Le vieux Gerbellière fronça le sourcil, et se tut quelques instants.

—  Foi de Gerbellière, tu l’auras, dit-il ensuite ; seulement, il faudra encore espérer un peu de temps.

—  J’ai de la patience assez, répondit le grand Luneau. Allons, venez, que je vous reconduise jusque chez vous. Ces faillis gars sont loin, mais c’est pour le plaisir de faire route ensemble.

Ils suivirent le chemin creux, et se séparèrent à la barrière de la Gerbellière. Le métayer, un peu honteux de cette aventure dans laquelle il n’avait point eu le dessus, lui qui n’avait pas craint deux hommes dans sa jeunesse, fit promettre à Luneau de n’en point parler. Lui-même n’en souffla mot. Mais il demeura soucieux plus d’une semaine.

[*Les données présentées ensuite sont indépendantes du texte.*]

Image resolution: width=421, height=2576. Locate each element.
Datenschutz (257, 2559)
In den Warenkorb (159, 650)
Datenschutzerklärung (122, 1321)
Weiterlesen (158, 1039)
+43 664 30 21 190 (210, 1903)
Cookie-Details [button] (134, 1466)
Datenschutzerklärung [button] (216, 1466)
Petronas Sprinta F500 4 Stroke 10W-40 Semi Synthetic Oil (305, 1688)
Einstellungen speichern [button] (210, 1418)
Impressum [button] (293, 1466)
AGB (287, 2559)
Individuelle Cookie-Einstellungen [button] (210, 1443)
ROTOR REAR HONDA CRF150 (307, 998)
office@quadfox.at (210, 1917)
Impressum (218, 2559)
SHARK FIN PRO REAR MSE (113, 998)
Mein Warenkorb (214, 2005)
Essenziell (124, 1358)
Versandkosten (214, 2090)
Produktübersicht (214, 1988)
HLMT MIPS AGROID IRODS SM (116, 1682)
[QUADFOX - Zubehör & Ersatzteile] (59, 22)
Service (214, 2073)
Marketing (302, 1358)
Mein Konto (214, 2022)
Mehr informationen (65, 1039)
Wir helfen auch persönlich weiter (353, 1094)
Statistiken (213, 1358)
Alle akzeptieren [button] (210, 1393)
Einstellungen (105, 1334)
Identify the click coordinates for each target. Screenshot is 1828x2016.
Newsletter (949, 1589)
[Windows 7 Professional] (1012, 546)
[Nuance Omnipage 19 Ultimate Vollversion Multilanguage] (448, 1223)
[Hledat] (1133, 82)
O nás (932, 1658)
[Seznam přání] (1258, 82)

Pendant ce temps-là, Annette travaillait joyeusement. Quelques jours après son arrivée, son père lui avait dit :

—  Si tu veux me faire plaisir, Annette, tu laisseras tes fers et tes ciseaux pour cet été, et tu nous aideras aux champs.

—  Oui, père.

Il n’avait rien ajouté. La question redoutée n’était pas venue. Annette espérait beaucoup.